Once the line containing "Instruction: Click the white" is located in the records below, repeat it and all lines that follow it exactly, leaving out any picture.

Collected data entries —
[Start of Attachment]

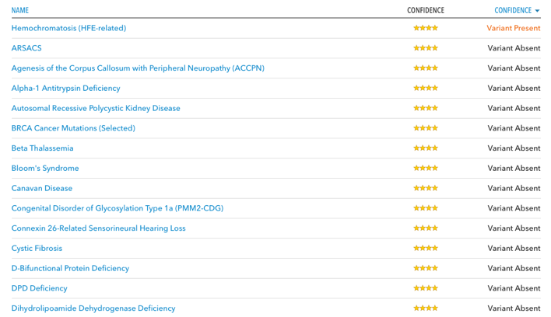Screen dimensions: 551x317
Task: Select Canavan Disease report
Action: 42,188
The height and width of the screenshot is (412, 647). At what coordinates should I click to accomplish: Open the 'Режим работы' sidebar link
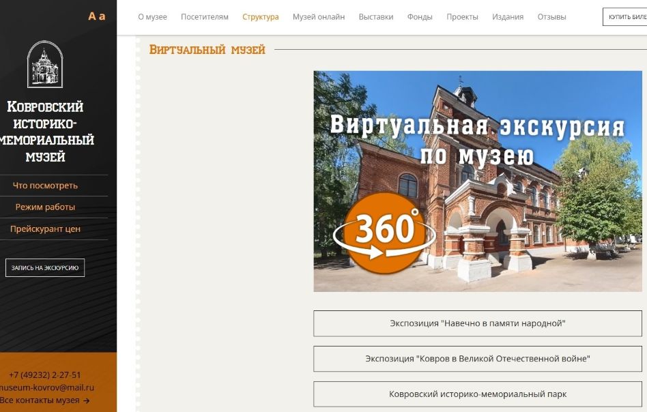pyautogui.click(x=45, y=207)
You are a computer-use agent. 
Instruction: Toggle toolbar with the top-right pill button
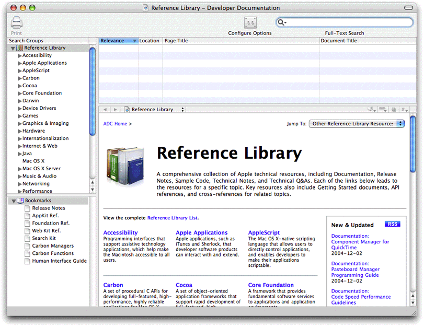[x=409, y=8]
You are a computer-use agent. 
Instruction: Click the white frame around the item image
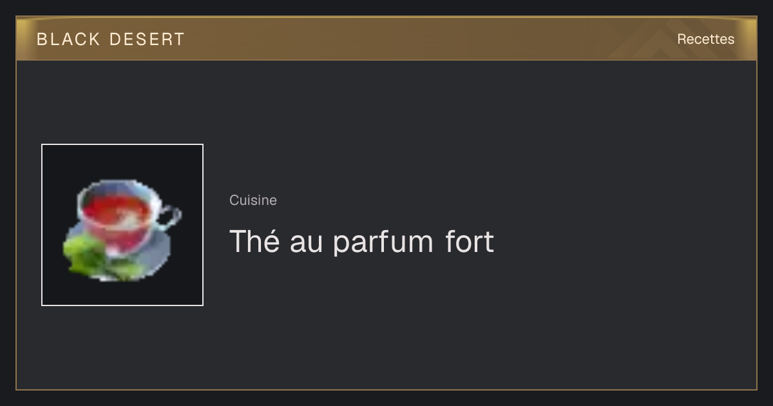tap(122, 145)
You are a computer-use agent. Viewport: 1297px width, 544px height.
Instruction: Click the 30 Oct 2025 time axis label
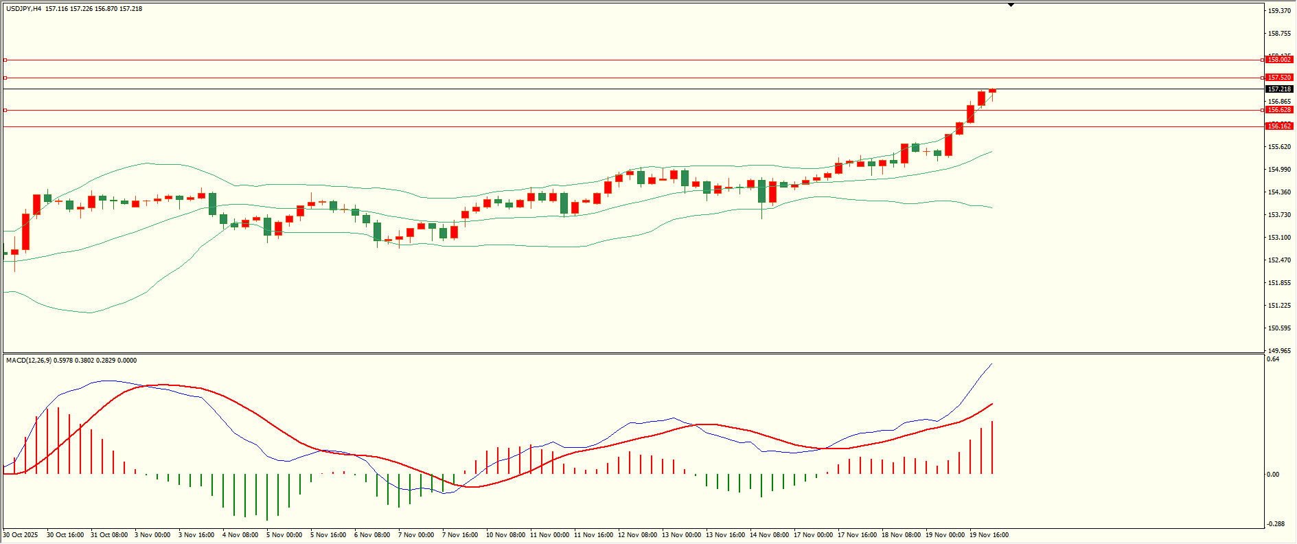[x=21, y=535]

[End of Attachment]

Answer space —
Instruction: Click the white frame around the item image
tap(122, 145)
You are a computer-use agent. Viewport: 1297px width, 544px height.
Instruction: Click the 30 Oct 2025 time axis label
[x=21, y=535]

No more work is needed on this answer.